:: Stated task ::
Copy the material word for word, from its start through the line that contains "Action: 374,106".

+++ Material

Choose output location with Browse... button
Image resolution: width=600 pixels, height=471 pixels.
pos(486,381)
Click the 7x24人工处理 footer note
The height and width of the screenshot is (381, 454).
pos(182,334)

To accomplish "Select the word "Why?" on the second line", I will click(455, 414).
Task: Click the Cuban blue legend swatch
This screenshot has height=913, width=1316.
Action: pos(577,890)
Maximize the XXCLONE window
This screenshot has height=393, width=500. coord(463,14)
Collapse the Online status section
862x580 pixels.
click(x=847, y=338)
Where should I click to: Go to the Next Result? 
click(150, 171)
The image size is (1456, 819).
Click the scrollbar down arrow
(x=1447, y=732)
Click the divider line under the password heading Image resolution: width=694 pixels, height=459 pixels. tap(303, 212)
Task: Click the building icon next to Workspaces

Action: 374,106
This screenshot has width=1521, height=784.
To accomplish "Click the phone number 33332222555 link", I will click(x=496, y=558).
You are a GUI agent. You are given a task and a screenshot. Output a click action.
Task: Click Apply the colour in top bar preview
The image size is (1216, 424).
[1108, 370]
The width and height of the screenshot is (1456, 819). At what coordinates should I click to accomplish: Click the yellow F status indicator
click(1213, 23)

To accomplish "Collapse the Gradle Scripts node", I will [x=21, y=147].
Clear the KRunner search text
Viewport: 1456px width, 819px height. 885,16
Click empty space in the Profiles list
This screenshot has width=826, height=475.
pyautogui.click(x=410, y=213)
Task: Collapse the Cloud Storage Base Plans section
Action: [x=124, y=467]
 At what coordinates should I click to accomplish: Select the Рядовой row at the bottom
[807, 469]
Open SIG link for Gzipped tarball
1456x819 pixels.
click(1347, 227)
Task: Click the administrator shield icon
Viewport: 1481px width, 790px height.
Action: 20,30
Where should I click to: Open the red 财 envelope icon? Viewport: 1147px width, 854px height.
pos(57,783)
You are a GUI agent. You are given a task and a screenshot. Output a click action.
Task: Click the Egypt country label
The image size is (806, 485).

++++++

:: Answer to this task ::
Choose output location with Browse... button
Image resolution: width=600 pixels, height=471 pixels.
pos(486,381)
Click the 7x24人工处理 footer note
The height and width of the screenshot is (381, 454).
pos(182,334)

To accomplish "Select the word "Why?" on the second line", I will click(455, 414).
Task: Click the Cuban blue legend swatch
This screenshot has height=913, width=1316.
Action: pos(577,890)
Maximize the XXCLONE window
This screenshot has height=393, width=500. coord(463,14)
Collapse the Online status section
862x580 pixels.
click(x=847, y=338)
Where should I click to: Go to the Next Result? 
click(150, 171)
The image size is (1456, 819).
Click the scrollbar down arrow
(x=1447, y=732)
Click the divider line under the password heading Image resolution: width=694 pixels, height=459 pixels. tap(303, 212)
Task: Click the building icon next to Workspaces

Action: 374,106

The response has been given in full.